Ann N Y Acad Sci. 1997 Dec 29;833:1-28. doi: 10.1111/j.1749-6632.1997.tb48588.x.
The role of primary genetic factors in the etiology of cancer has become of intense interest to the research and clinical community. This interest has been heightened by recent discoveries that germ-line mutations such as BRCA1 and BRCA2 in hereditary breast cancer are responsible for an increasing percentage of common solid tumors. A potpourri of proto-oncogenes and tumor-suppressor genes has been identified in hereditary as well as certain common sporadic and rare cancer types, and new cancer genes will likely be discovered every month to account for the 5 to 10% of the cases of cancer that can be attributed to primary genetic factors. Molecular mechanisms in the pathogenesis of hereditary cancer can result in more-targeted cancer-control measures. At least four mutator genes (MHS2, MLH1, PMS1 and PMS2) appear to account for 70-80% of hereditary nonpolypoid colorectal cancer (HNPCC). When one of these germ-line mutations is present in an HNPCC family, the physician is then able to determine the patient's lifetime cancer destiny with an accuracy of about 90% (limited only by the penetrance of the gene). This will enable highly targeted surveillance to be initiated early, such as colonoscopy beginning at ages 20 to 25 or prophylactic subtotal colectomy. Also, in multiple endocrine neoplasia syndromes (MEN 2A and 2B), the identification of the culprit RET proto-oncogene now enables a secure diagnosis and permits testing of children who might benefit from prophylactic total thyroidectomy. Central to translation of these momentous molecular genetic discoveries into patient care is the necessity of determining who requires DNA testing. The cancer family history is the linchpin in making this decision.
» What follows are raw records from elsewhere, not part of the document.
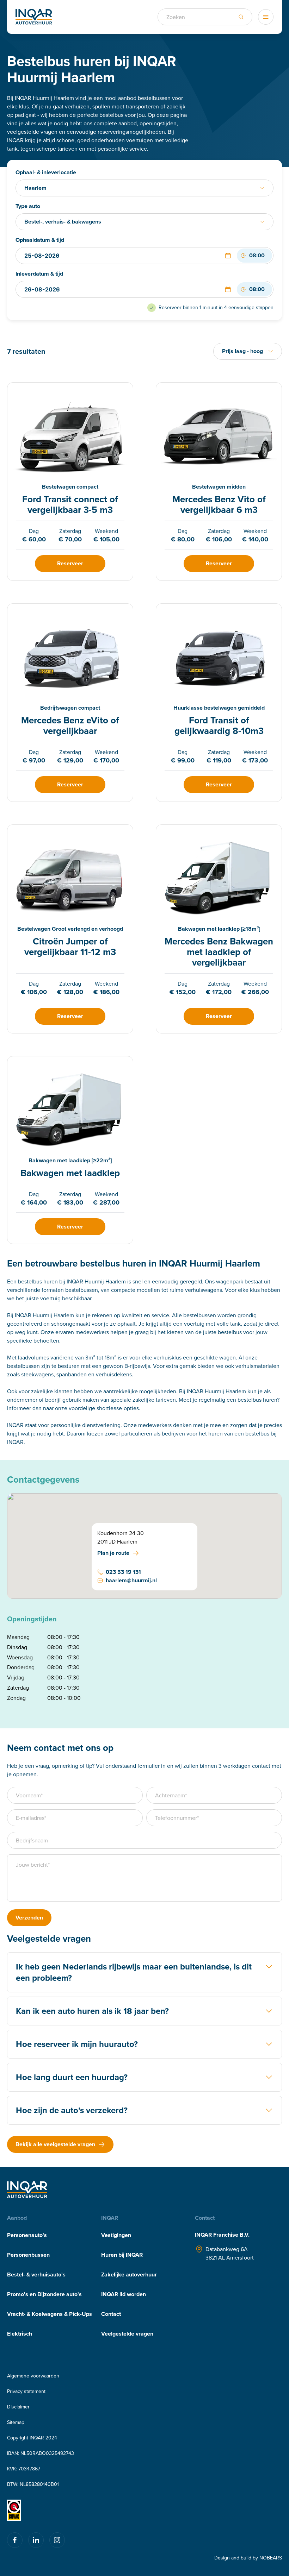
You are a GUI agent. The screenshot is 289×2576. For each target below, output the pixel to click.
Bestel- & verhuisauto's (36, 2274)
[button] (228, 255)
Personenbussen (28, 2255)
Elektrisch (19, 2334)
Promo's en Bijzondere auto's (44, 2294)
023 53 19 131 (123, 1572)
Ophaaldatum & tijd (40, 240)
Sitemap (15, 2422)
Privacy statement (26, 2391)
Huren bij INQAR (122, 2255)
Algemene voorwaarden (33, 2375)
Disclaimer (18, 2406)
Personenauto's (27, 2235)
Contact (111, 2314)
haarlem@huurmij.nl (131, 1580)
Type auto (28, 206)
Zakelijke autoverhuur (129, 2274)
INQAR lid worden (123, 2294)
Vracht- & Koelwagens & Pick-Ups (49, 2314)
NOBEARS (270, 2557)
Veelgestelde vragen (127, 2334)
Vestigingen (116, 2235)
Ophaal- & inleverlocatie (46, 172)
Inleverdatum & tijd (39, 274)
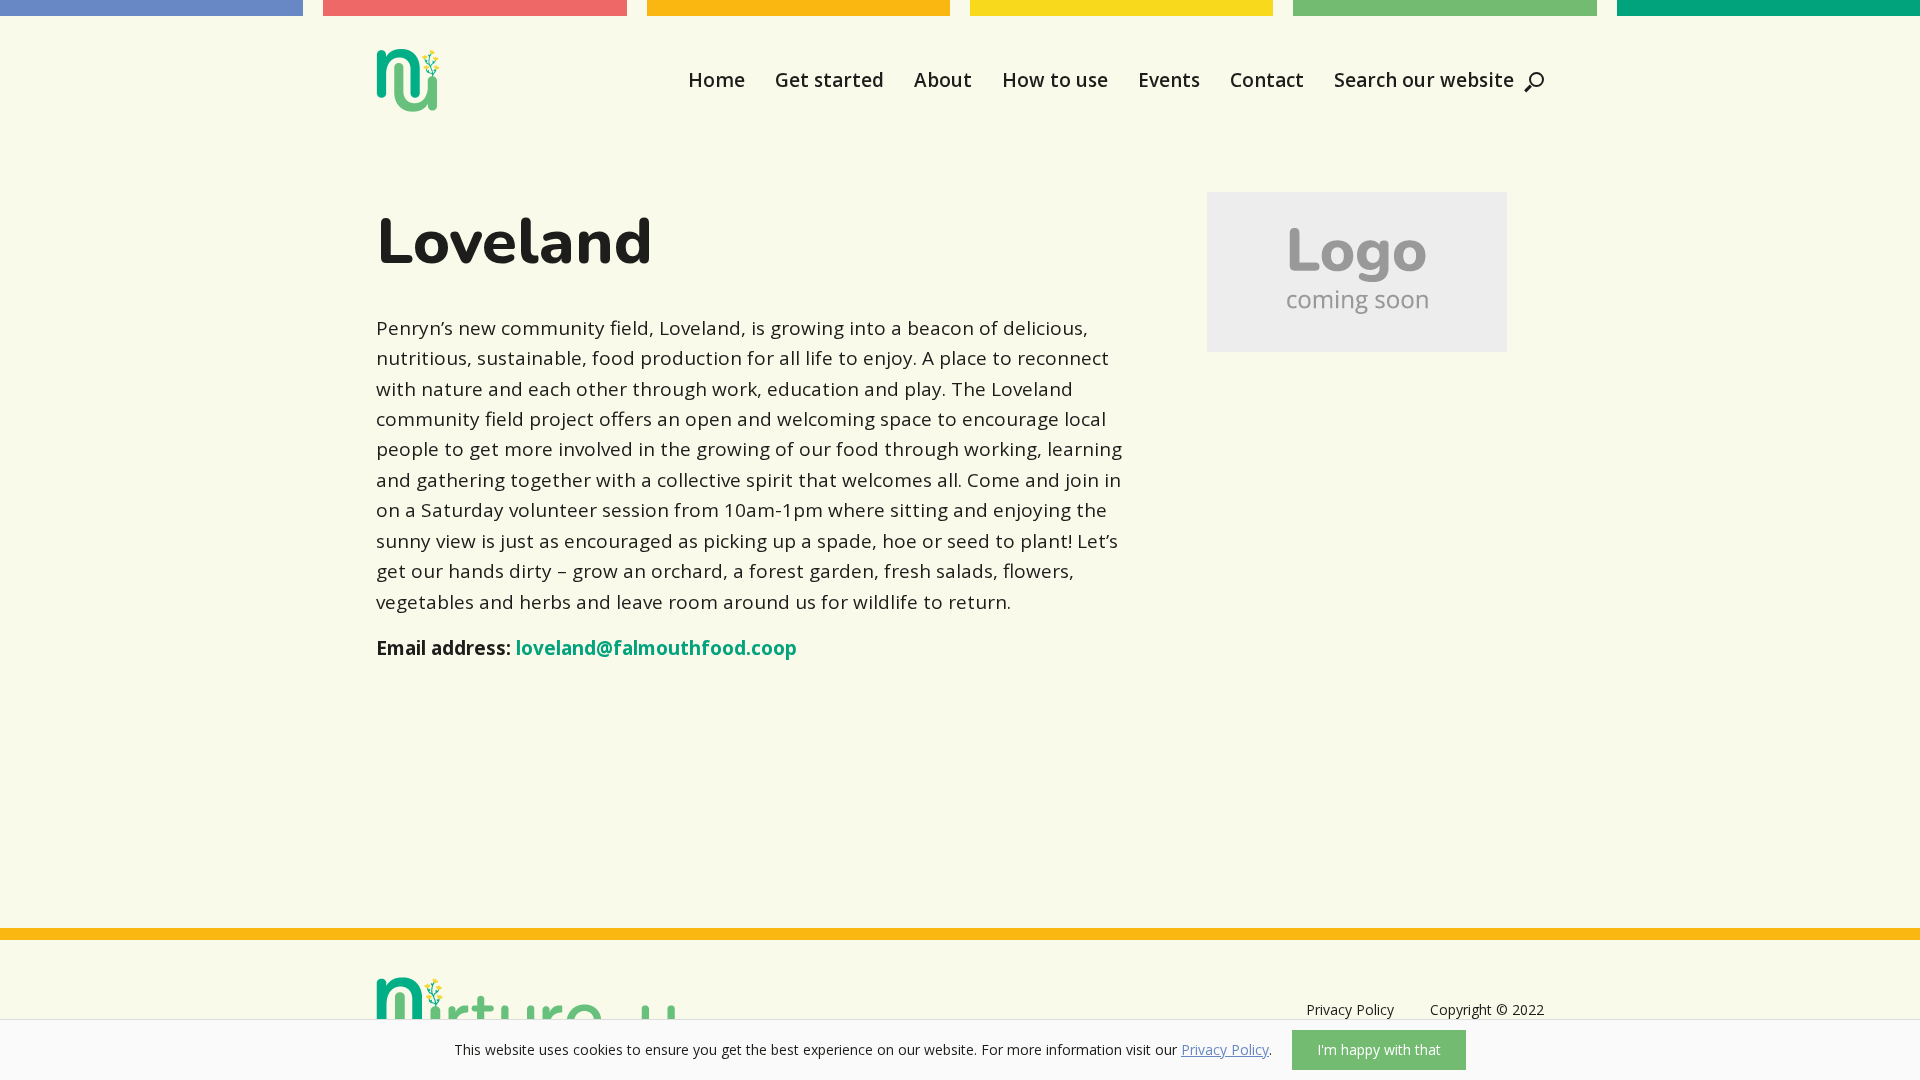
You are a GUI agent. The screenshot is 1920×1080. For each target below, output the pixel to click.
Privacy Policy (1225, 1049)
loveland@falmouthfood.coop (656, 648)
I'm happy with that (1379, 1049)
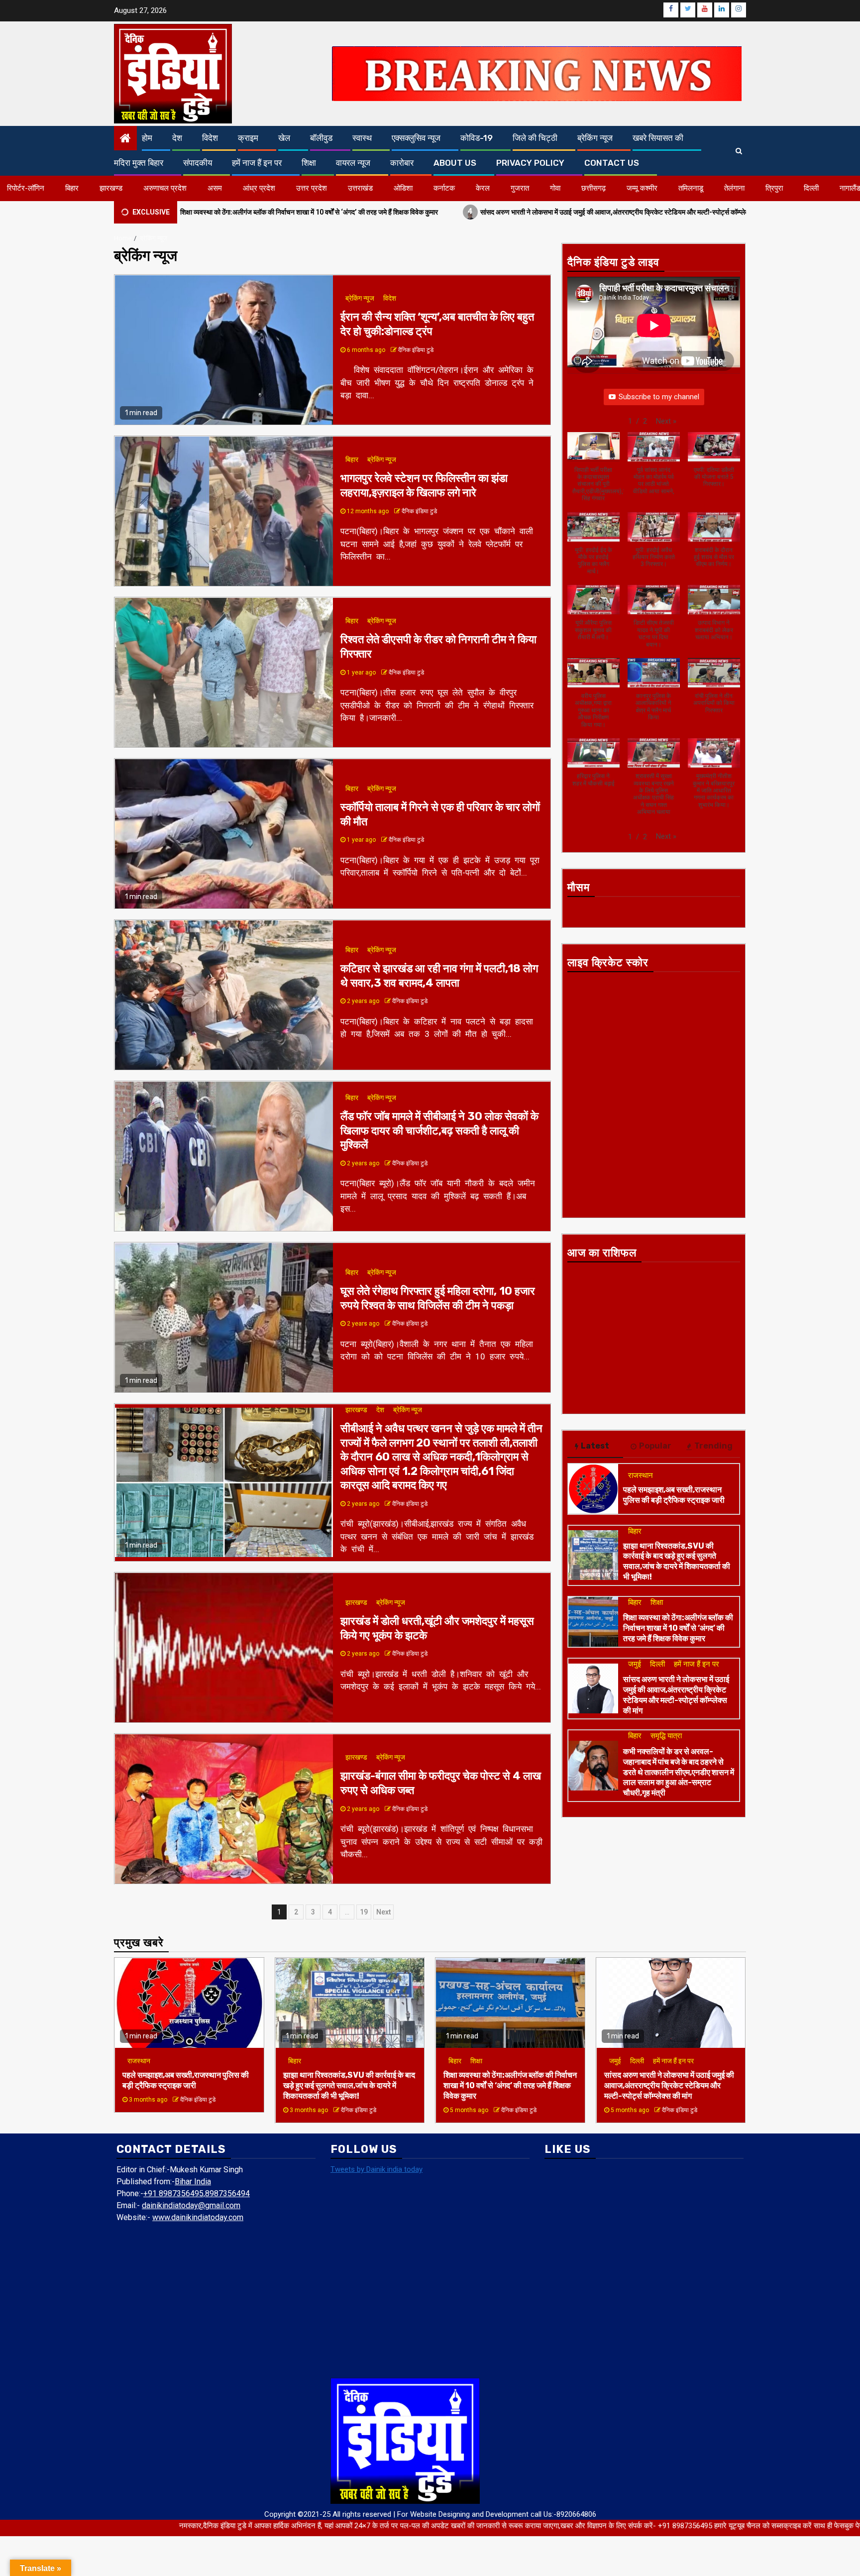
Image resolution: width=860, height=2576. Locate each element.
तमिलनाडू (690, 188)
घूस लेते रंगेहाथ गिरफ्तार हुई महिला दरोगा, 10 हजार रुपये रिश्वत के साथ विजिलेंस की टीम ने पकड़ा (437, 1298)
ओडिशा (403, 188)
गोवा (555, 188)
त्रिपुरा (774, 188)
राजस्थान (640, 1475)
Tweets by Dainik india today (376, 2169)
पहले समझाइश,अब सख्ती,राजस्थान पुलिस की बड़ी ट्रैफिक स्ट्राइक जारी (674, 1495)
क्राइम (248, 138)
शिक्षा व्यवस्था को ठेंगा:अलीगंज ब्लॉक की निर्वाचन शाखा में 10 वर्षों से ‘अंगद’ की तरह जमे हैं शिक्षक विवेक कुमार (678, 1628)
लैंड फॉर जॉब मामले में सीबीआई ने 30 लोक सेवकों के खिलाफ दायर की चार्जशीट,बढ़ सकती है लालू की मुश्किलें (439, 1130)
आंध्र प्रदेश (259, 188)
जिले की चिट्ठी (535, 138)
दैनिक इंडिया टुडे (415, 349)
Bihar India (193, 2181)
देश (177, 138)
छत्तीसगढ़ (593, 188)
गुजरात (520, 188)
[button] (666, 421)
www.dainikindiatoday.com (197, 2217)
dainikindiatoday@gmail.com (191, 2205)
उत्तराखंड (360, 188)
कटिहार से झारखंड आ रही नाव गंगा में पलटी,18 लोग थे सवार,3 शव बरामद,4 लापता (439, 976)
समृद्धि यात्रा (666, 1735)
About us (454, 163)
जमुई (634, 1664)
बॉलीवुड (321, 138)
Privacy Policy (530, 163)
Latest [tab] (595, 1446)
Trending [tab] (713, 1446)
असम (215, 188)
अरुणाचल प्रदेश (165, 188)
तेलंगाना (734, 188)
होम (147, 138)
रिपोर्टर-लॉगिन (25, 188)
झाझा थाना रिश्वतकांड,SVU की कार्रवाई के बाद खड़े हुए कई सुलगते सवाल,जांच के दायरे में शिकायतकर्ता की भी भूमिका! (676, 1561)
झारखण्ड (111, 188)
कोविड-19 (476, 138)
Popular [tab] (655, 1446)
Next (383, 1912)
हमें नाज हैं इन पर (257, 163)
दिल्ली (811, 188)
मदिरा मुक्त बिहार (138, 163)
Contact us (611, 163)
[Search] (739, 150)
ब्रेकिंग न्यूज (595, 138)
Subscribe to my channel (659, 396)
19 (364, 1912)
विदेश (210, 138)
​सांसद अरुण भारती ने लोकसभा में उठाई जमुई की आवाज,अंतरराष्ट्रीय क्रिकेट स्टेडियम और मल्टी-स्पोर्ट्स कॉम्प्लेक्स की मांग (495, 211)
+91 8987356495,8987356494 (196, 2193)
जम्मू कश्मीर (642, 188)
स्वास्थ (362, 138)
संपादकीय (197, 163)
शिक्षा (309, 163)
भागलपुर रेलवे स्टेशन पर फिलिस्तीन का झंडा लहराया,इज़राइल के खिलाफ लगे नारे (424, 485)
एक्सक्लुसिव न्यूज (416, 138)
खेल (284, 138)
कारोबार (402, 163)
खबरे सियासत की (658, 138)
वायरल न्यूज (353, 163)
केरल (483, 188)
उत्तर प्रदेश (311, 188)
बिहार (72, 188)
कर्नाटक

原发性遗传因素在癌症病因学中的作用已成为研究和临床界极为关注的焦点。近期的发现进一步加剧了这种关注,即遗传性乳腺癌中的种系突变(如BRCA1和BRCA2)在常见实体瘤中所占比例日益增加。在遗传性以及某些常见的散发性和罕见癌症类型中,已经鉴定出一系列原癌基因和肿瘤抑制基因,而且可能每月都会发现新的癌症基因,以解释可归因于原发性遗传因素的5%至10%的癌症病例。遗传性癌症发病机制中的分子机制可导致更具针对性的癌症控制措施。至少四种错配修复基因(MHS2、MLH1、PMS1和PMS2)似乎占遗传性非息肉病性结直肠癌(HNPCC)的70 - 80%。当HNPCC家族中存在这些种系突变之一时,医生就能以约90%的准确率(仅受基因外显率限制)确定患者一生患癌的可能性。这将能够早期开展高度针对性的监测,比如从20至25岁开始进行结肠镜检查或预防性次全结肠切除术。此外,在多发性内分泌腺瘤综合征(MEN 2A和2B)中,对致病的RET原癌基因的鉴定现在能够进行明确诊断,并允许对可能受益于预防性全甲状腺切除术的儿童进行检测。将这些重大的分子遗传学发现转化为患者护理的核心在于确定谁需要进行DNA检测。癌症家族史是做出这一决定的关键。